Problem -
Search the listing below for the word "agent" and copy each line that holds it.

Data supplied START

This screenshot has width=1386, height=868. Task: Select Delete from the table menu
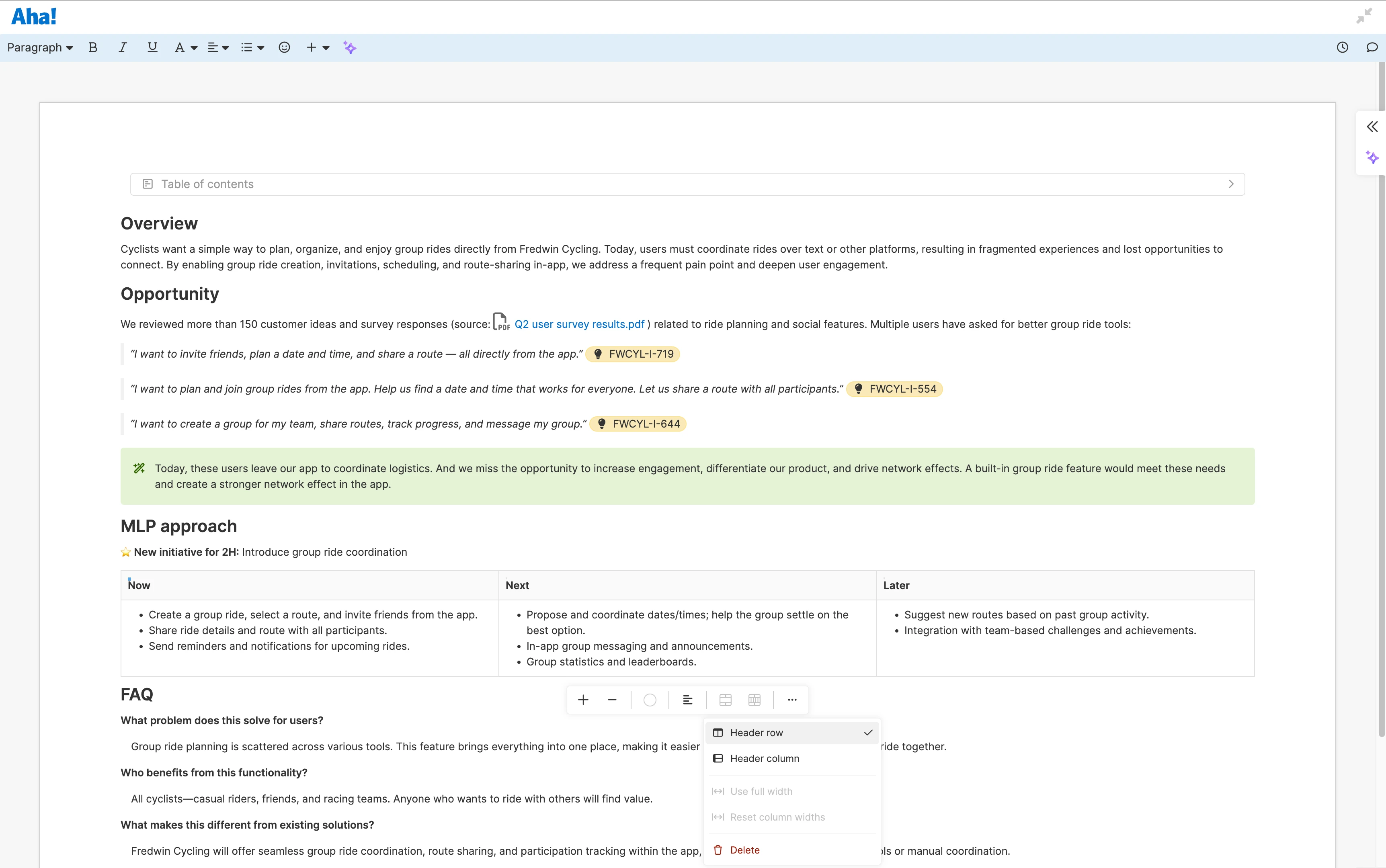click(745, 850)
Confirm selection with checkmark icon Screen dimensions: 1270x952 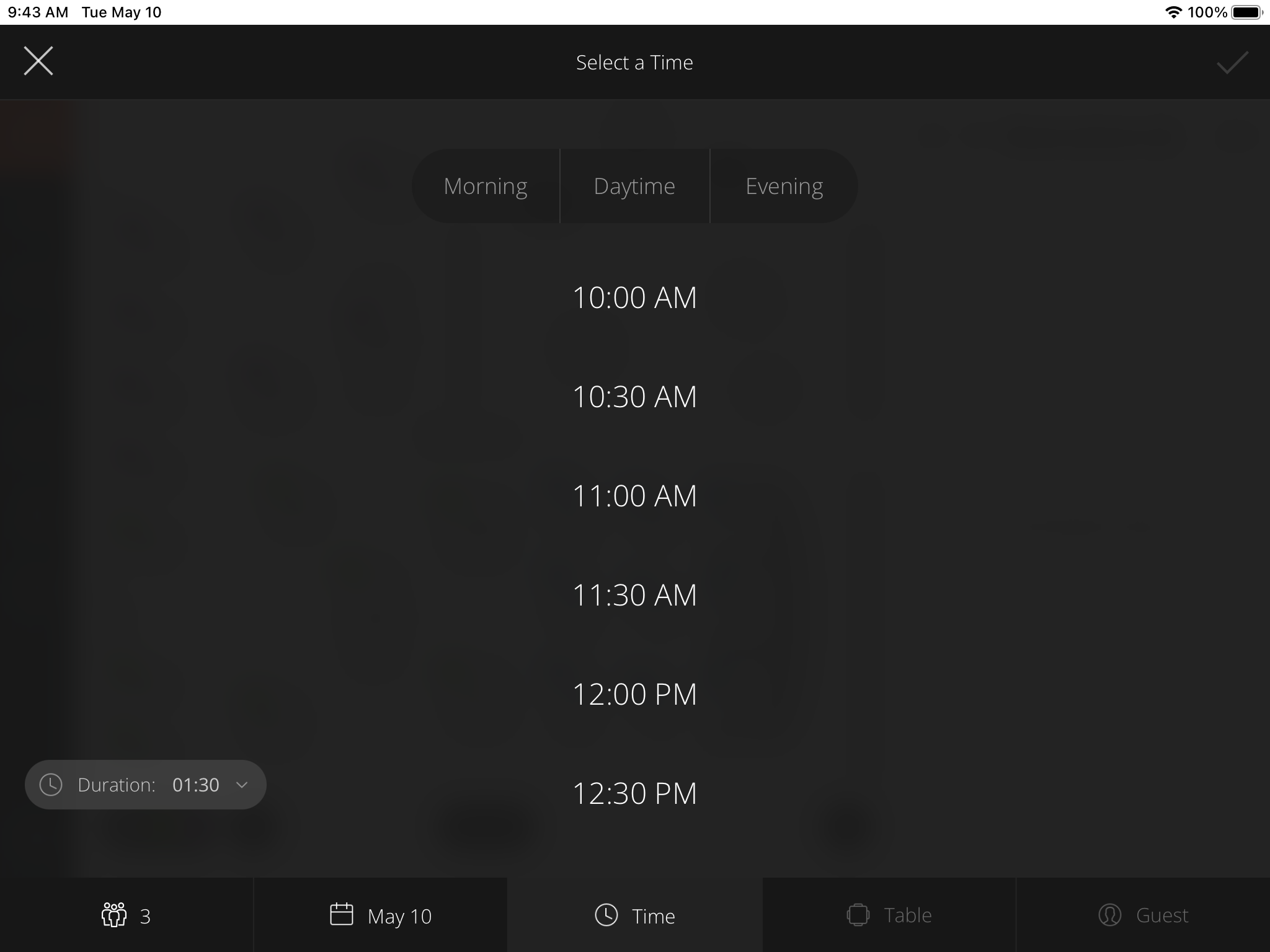tap(1232, 63)
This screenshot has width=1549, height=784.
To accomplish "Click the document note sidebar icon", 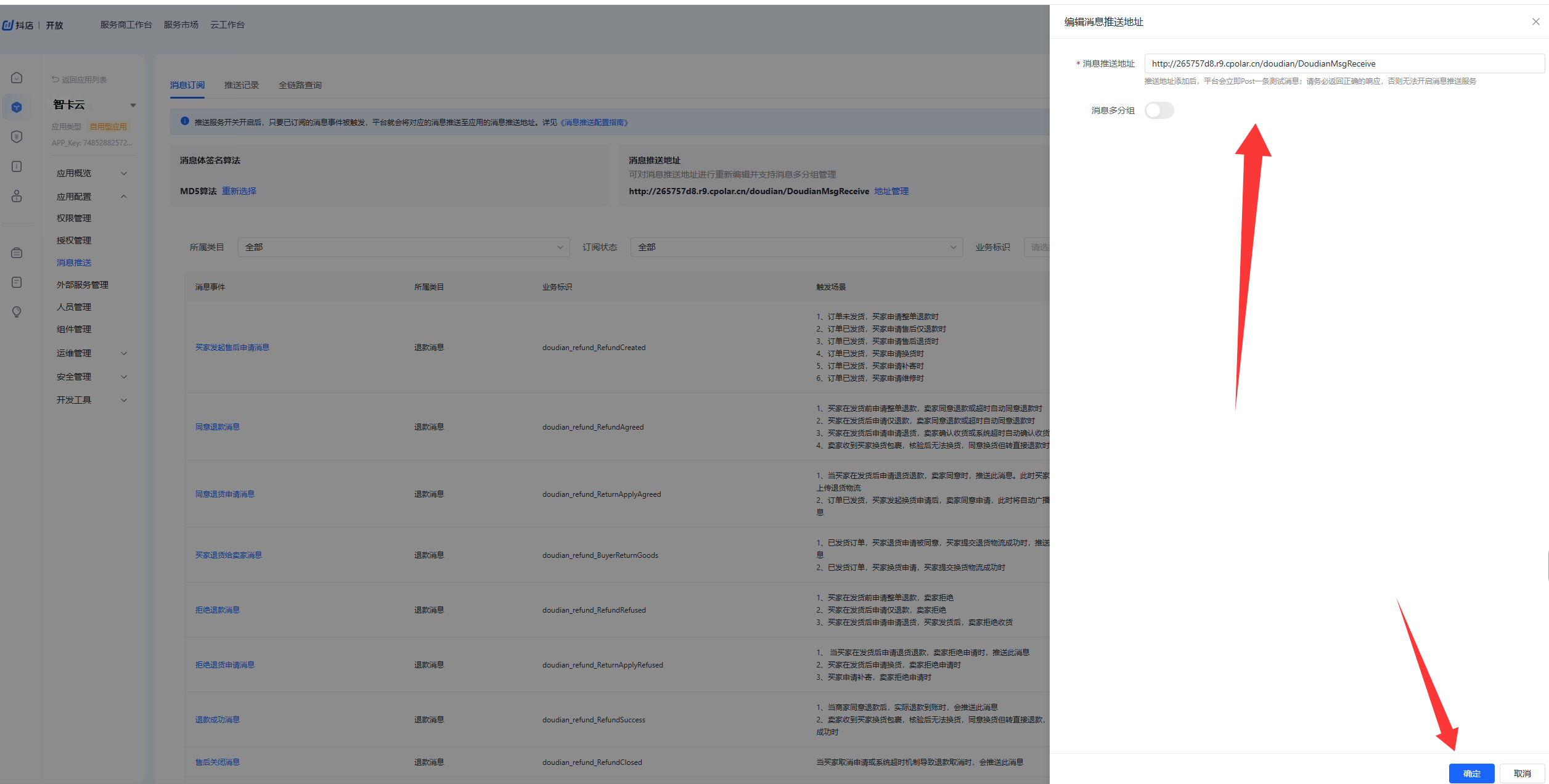I will pos(17,282).
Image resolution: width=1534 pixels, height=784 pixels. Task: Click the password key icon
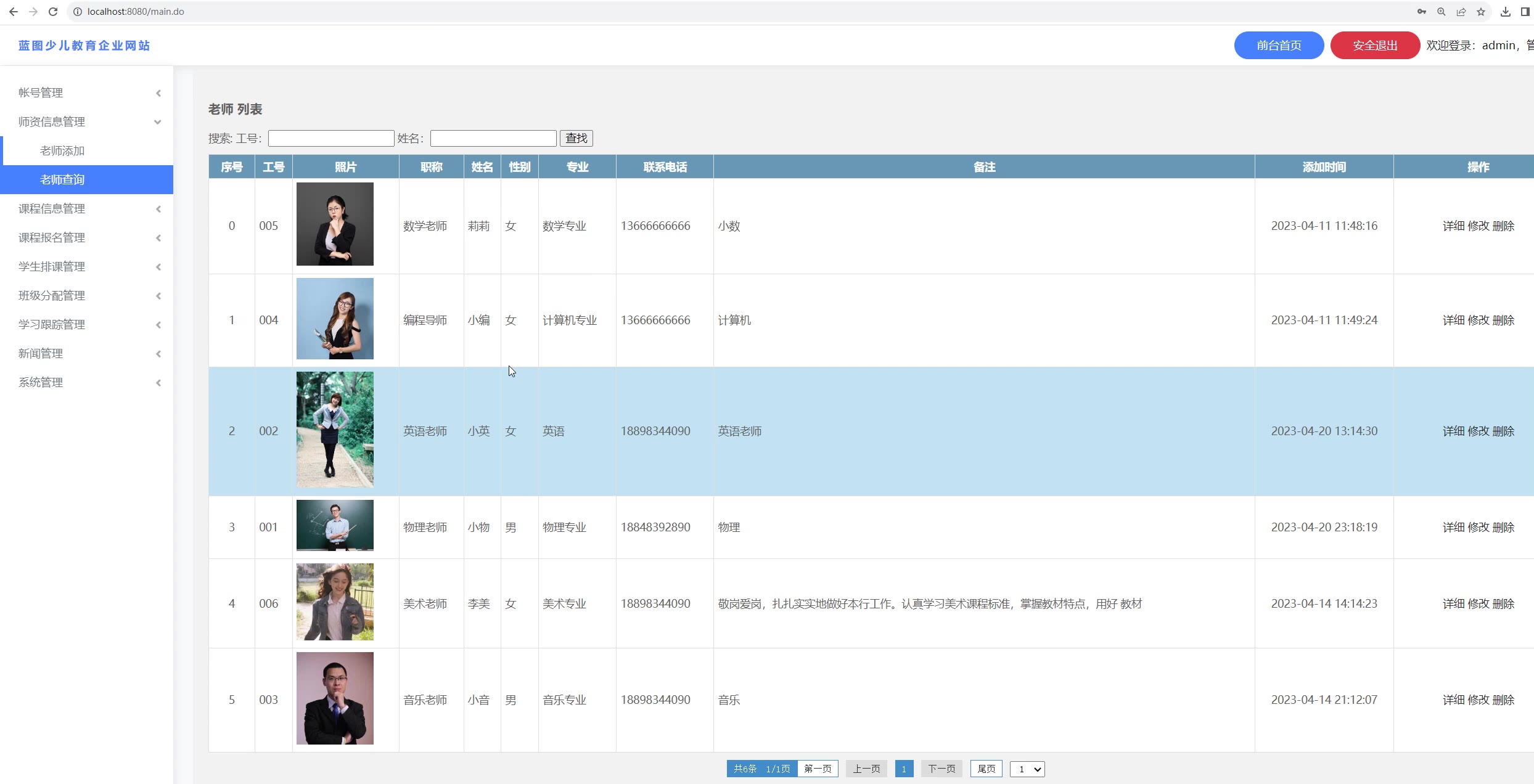[x=1422, y=12]
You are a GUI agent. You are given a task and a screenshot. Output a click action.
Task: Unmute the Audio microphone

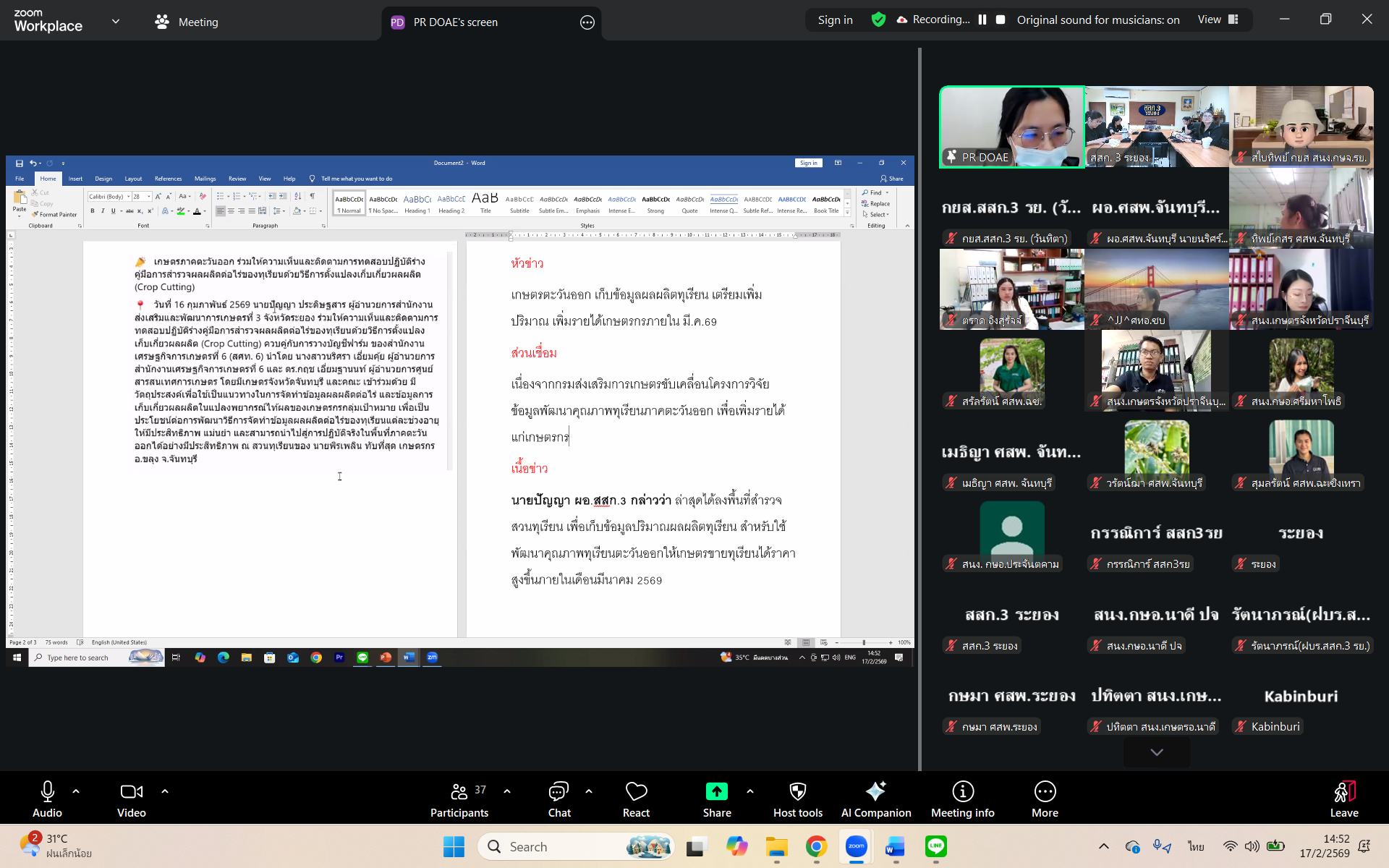click(48, 799)
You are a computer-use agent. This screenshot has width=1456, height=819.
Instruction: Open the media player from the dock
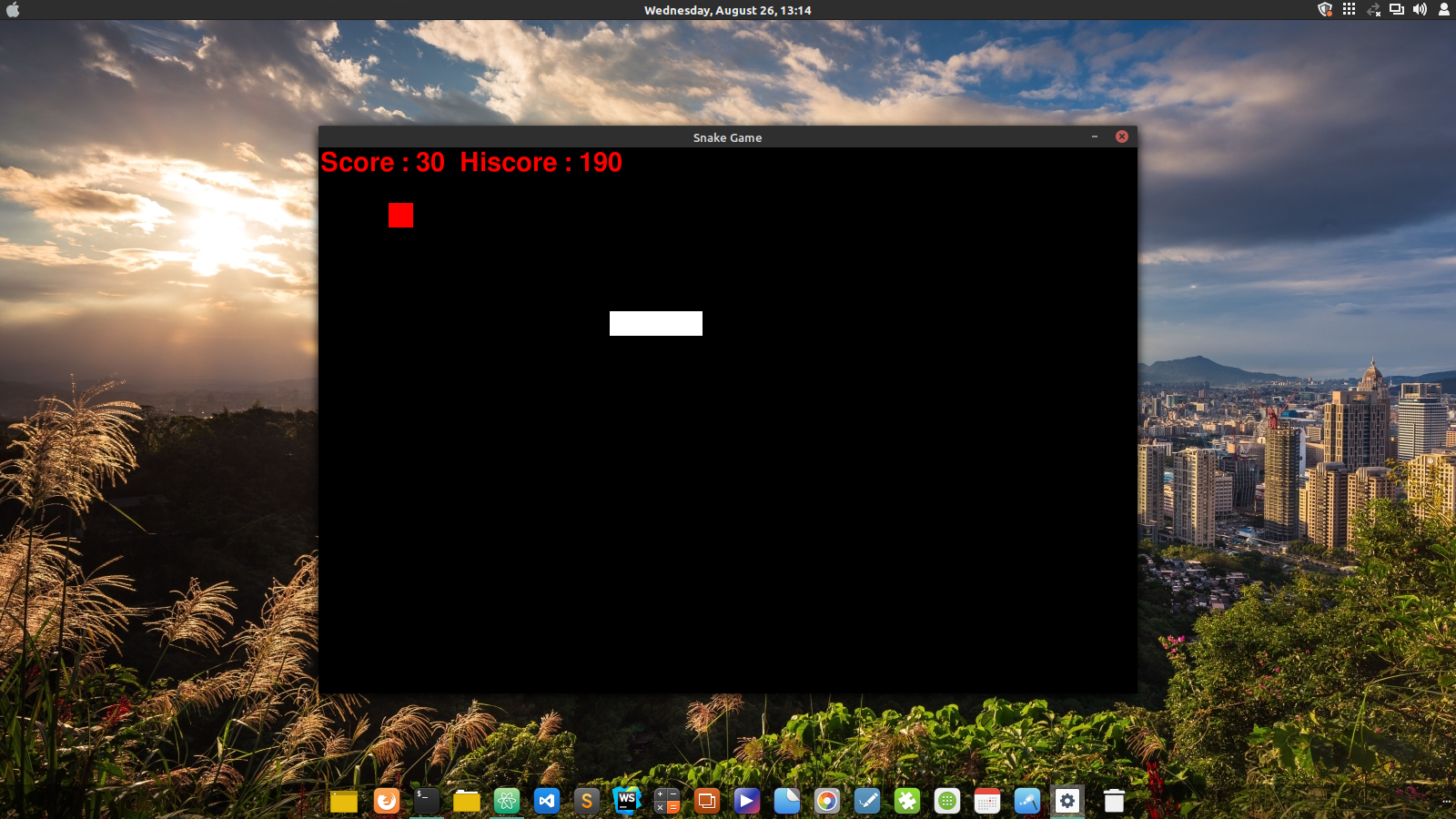pos(746,802)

Data supplied END

Response to this task -
You are a GUI agent. You are given a task and a screenshot. Output a click action.
You are a computer-use agent. This screenshot has width=1456, height=819.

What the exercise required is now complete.